Over the past two years, multiple market trends have dictated the direction of the US housing market. First, due to the COVID-19 pandemic, people were leaving big cities and buying houses in the suburbs. This was mainly due to a wave of work-from-home arrangements, social distancing and the affordability of rural markets. Second, new home construction has slowed to historic lows as the cost of building materials has risen. This is due to import restrictions and increased shipping costs. Third, mortgage interest rates were extremely low and foreclosures were almost non-existent. It is also a byproduct of the pandemic due to laws and regulations to make life easier for homeowners and buyers who lost their jobs and were struggling financially.

Many are nervous today about the economy and wondering about the future of real estate. The causes of the current conditions are listed above, let’s consider what it looks like in the future.
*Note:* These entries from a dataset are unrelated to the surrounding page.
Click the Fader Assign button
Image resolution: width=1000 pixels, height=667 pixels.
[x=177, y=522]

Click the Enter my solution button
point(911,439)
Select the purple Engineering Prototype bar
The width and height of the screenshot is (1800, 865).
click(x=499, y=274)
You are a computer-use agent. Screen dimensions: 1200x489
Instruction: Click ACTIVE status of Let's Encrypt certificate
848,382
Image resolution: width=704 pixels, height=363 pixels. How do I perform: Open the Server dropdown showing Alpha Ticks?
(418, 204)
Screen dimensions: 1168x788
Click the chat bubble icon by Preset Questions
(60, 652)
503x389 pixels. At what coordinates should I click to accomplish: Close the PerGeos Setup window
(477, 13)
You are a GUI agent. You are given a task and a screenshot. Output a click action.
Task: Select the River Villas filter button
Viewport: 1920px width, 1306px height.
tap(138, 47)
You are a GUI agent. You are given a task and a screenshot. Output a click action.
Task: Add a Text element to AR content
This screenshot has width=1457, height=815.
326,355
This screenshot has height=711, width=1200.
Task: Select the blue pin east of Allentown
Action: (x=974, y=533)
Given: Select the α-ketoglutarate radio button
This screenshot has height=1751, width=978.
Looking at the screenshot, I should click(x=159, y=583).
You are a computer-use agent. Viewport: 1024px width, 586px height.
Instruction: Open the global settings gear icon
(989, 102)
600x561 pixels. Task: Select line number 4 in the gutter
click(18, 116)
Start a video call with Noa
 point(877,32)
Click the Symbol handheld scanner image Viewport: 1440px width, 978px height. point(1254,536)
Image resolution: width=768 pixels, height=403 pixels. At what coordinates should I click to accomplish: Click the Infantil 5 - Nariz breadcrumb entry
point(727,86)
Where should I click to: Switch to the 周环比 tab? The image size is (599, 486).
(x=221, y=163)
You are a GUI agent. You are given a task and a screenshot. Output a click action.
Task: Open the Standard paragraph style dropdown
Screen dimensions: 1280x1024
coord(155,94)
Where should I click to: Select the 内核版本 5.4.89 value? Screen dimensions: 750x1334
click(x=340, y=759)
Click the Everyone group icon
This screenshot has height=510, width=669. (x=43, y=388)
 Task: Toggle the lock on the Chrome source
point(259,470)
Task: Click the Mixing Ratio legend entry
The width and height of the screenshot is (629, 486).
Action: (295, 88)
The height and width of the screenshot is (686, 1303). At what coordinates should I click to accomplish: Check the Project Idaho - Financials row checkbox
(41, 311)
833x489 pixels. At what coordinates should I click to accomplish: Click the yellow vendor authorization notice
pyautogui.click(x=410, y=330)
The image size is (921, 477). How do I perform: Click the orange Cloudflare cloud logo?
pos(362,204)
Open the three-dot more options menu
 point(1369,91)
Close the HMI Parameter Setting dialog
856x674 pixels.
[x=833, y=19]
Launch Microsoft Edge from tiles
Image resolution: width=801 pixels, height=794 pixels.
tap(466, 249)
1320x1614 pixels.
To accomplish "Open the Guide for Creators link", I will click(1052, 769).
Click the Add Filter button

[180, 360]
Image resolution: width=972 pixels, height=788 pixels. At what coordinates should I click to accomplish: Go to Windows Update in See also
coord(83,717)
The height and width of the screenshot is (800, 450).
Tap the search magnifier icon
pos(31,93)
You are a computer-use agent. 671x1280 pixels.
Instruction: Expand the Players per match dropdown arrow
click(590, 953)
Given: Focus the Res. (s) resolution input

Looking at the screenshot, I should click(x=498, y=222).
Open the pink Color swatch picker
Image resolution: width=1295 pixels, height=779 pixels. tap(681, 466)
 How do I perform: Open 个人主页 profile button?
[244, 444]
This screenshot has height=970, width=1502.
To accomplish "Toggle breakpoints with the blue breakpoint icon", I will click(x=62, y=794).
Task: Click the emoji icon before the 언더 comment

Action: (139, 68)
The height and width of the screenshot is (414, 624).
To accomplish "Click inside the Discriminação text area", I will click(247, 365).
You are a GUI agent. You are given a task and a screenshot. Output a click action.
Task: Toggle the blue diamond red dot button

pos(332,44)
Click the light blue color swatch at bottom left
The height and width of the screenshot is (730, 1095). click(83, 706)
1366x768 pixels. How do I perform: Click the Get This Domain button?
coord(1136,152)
Working from home is on the decline and many have returned to their workplaces. However, some will not. This will lead to reduced travel from cities, but the suburbs will remain popular choices for those who can work from home, even in a hybrid arrangement.

As mentioned above, inventory shortages have been the biggest hurdle for homebuyers in the real estate market over the past two years. At the end of last year, inventory was down almost 27% compared to the same period in 2020. The drastic increase in real estate prices can be attributed to the decrease in inventory, coupled with the significant increase in demand during the pandemic era. It will stabilize. Stocks will rise and demand will fall to pre-pandemic levels – still good, but not crazy. Prices will stabilize as inventories increase and demand decreases.

Price stabilization is good for industry and communities. The problem is that prices are likely to stabilize at a level beyond the affordability of many, and the increased inventory will be for products that the majority of citizens cannot afford. Without an increase in family incomes and continued increases in interest rates, it is likely that under-construction product and developing neighborhoods will do little to address the affordability issues and housing shortages we are experiencing. currently.